PASSAGE PROVIDED
--------------------

Thread Rating:
  • 0 Vote(s) - 0 Average
  • 1
  • 2
  • 3
  • 4
  • 5
Should Wall Street pay off student debt
#50
(06-28-2019, 02:32 PM)Dill Wrote: When I was in HS back in the 60s, it was pretty clear to me that people with college degrees lived better and seemed to know more than people without college degrees. My fellow students could see this as well.  Teachers encouraged (didn't "push") students to do well in class and increase the life opportunities, including the chance to go to college. I always assumed it was because they wanted us to do well. And there were students who were NOT encouraged to go to college. (Mostly native American.) People who went into the sciences (including medical school) did so because they liked science, not because they thought it was a good way to earn a living. Same for people who went into the arts.

My parents wanted their children to go to college, but I needed no pushing. My home state, Montana, had limited higher ed opportunities but I took advantage of them as best I could. No shot at an "expensive" school.  My three sisters started college. One dropped out. One became an LPN, the other a registered nurse. The one who dropped out is kind of a bum. We figured it out once--the registered nurse, with two more years of college, earned about 300,000 more dollars than the LPN over 25 years, including a couple years off.

And I needed loans, eventually about $5,000.00 worth, repaid in about 4 years.  

So fast forward 5 decades or so.  HS kids are still going to college, but even when attending public schools, the loans they accumulate now are like the down payment on a new house--30-100,000 dollars. And they cannot be erased by bankruptcy.  My daughter spent $60,000.00 getting an MA in vocal performance. (Now she makes more money than her parents as global project manager at the head offices of an international corporation in Manhattan.)

I cannot understand this drastic change in costs, and its effect on opportunity, by blaming students and teachers.  Nor can I begin to imagine a policy which would correct this imbalance.

--------------------

QUESTIONS
a: Copy out the forum post about student debt word for word, everything from "So fast forward" down to "correct this imbalance.".
b: Write what comes next in the forum post about student debt, starting right after its final sentence.

--------------------

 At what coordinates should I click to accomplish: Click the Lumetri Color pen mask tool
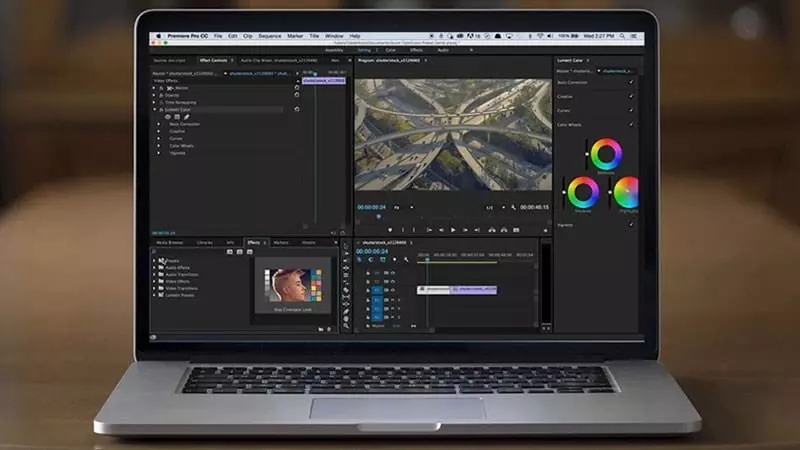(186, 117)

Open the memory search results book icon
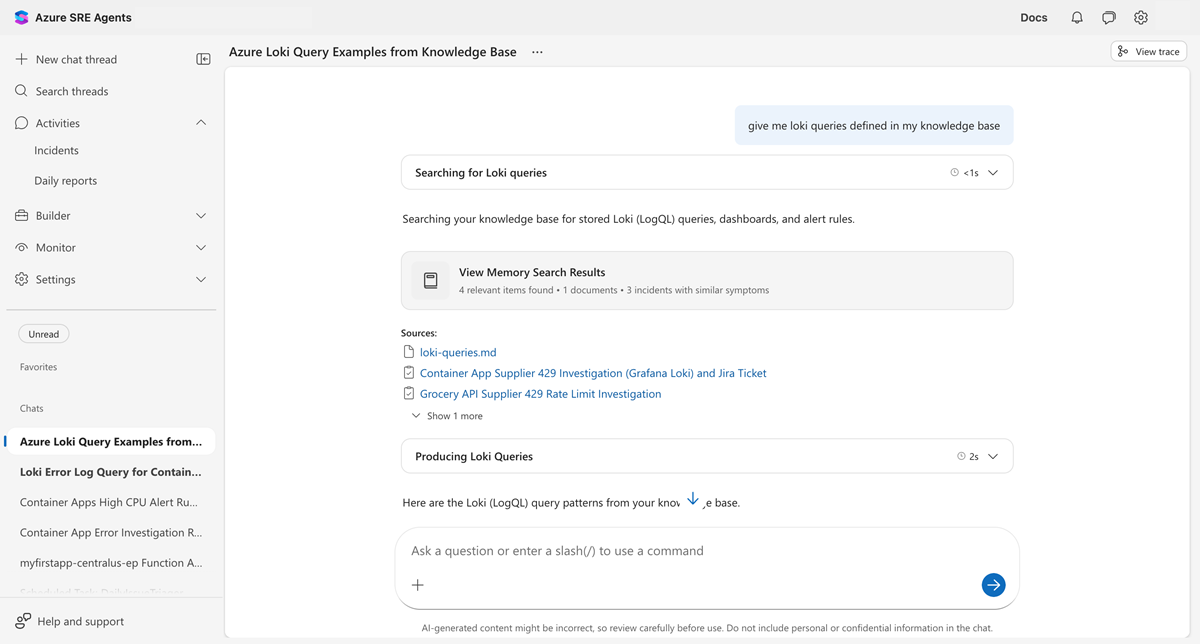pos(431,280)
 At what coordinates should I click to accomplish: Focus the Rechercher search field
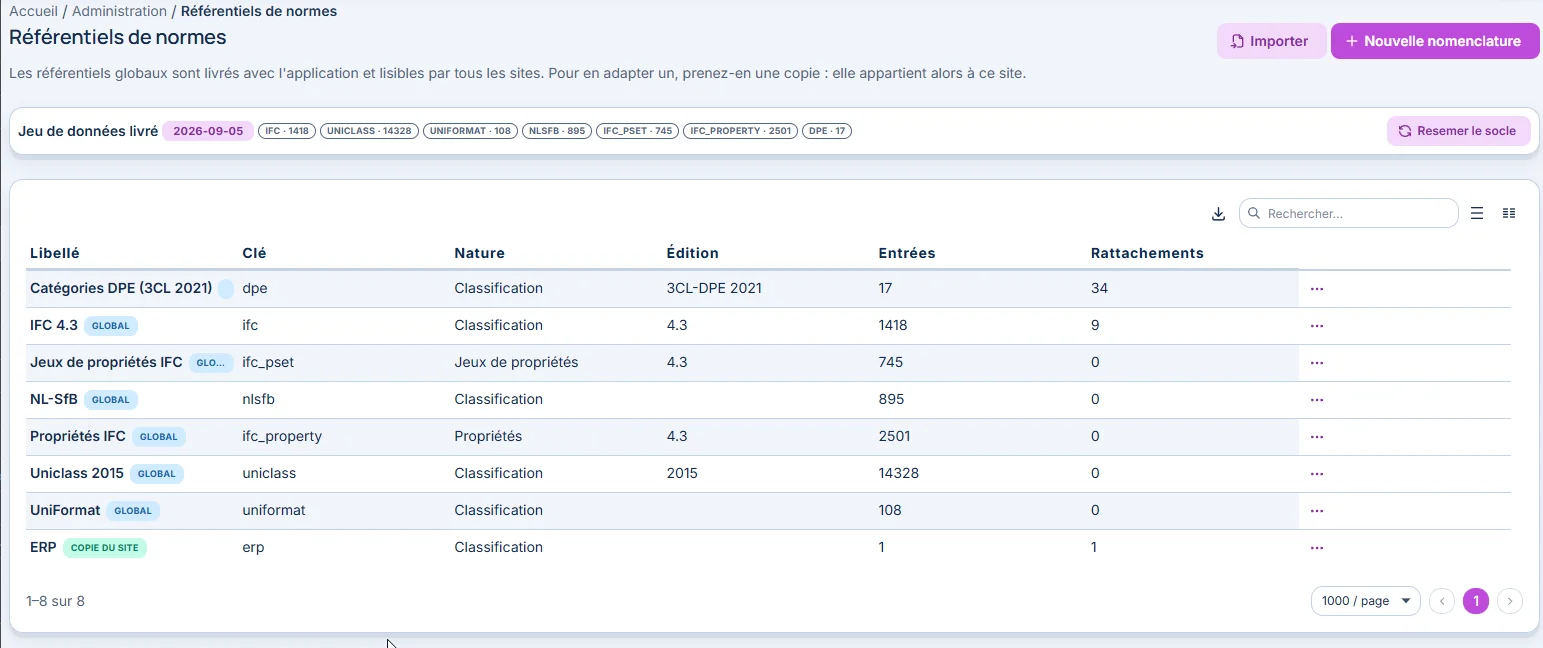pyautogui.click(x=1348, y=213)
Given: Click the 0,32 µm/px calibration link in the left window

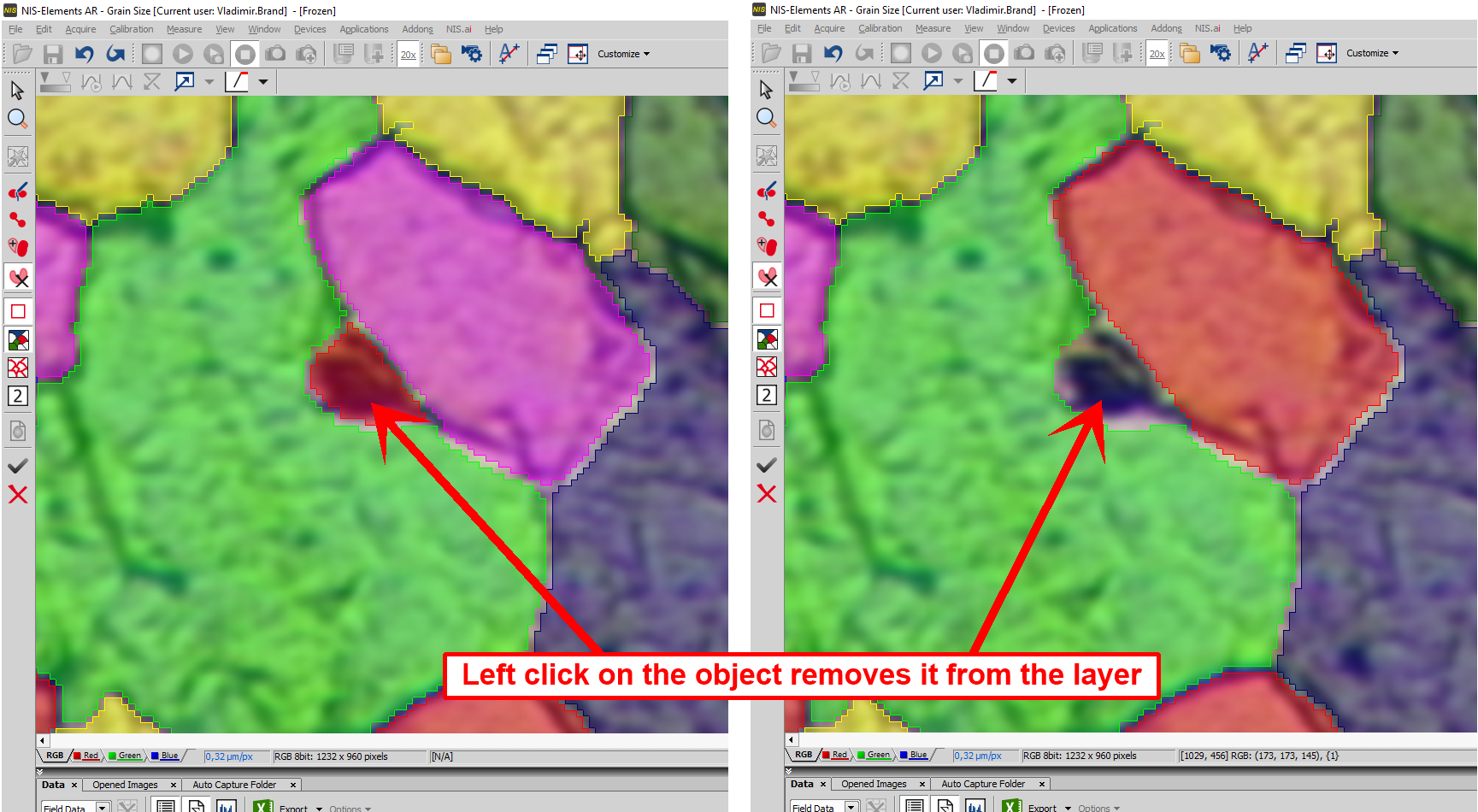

--------------------

OUTPUTS IN ORDER
a:
So fast forward 5 decades or so.  HS kids are still going to college, but even when attending public schools, the loans they accumulate now are like the down payment on a new house--30-100,000 dollars. And they cannot be erased by bankruptcy.  My daughter spent $60,000.00 getting an MA in vocal performance. (Now she makes more money than her parents as global project manager at the head offices of an international corporation in Manhattan.)

I cannot understand this drastic change in costs, and its effect on opportunity, by blaming students and teachers.  Nor can I begin to imagine a policy which would correct this imbalance.

b:
Not anymore. There are kids who can barely read and they're still being told from middle school that college is what you need to do. 

- - - - - - - - - -

$5,000 in 1960 when you adjust for inflation is about $42,700 today.

https://www.communitycollegereview.com/avg-tuition-stats/national-data

Montana Public Community College In-State average tuition:  $3,974/yr x 4 = $15,896

Even if you add on more for books and the like, you could do 2 years of community college and 2 years of private college (it doesn't have Montana, but Ohio is $13,841/yr) and come out right around your $42k mark of your cost adjusted for inflation.


- - - - - - - - - - 

That's great for your registered nurse sister... the thing is, she had the common sense to go to college for something that actually paid well and had demand. 

Meanwhile:  https://libertystreeteconomics.newyorkfed.org/2013/05/do-big-cities-help-college-graduates-find-better-jobs.html

Only 62.1% of college graduates even have a job requiring their level of education and only 27.3% have a job matching their college major.

She's actually the minority. The vast majority of people get a college degree in something and then don't even get a job related to it. 






- - - - - - - - - - - - - - -

EDIT:

Sorry, I forgot to address the bit about not sure how to go about fixing it at the very end. Obviously I am not an expert and I don't know it would work for certain, but I have to imagine that if we stopped using mandatory education as a funneling system to colleges pockets, and instead were more realistic with children's abilities and goals, we could start giving better alternatives like more apprenticeship programs, more internships, and more trade schools as an alternative to college.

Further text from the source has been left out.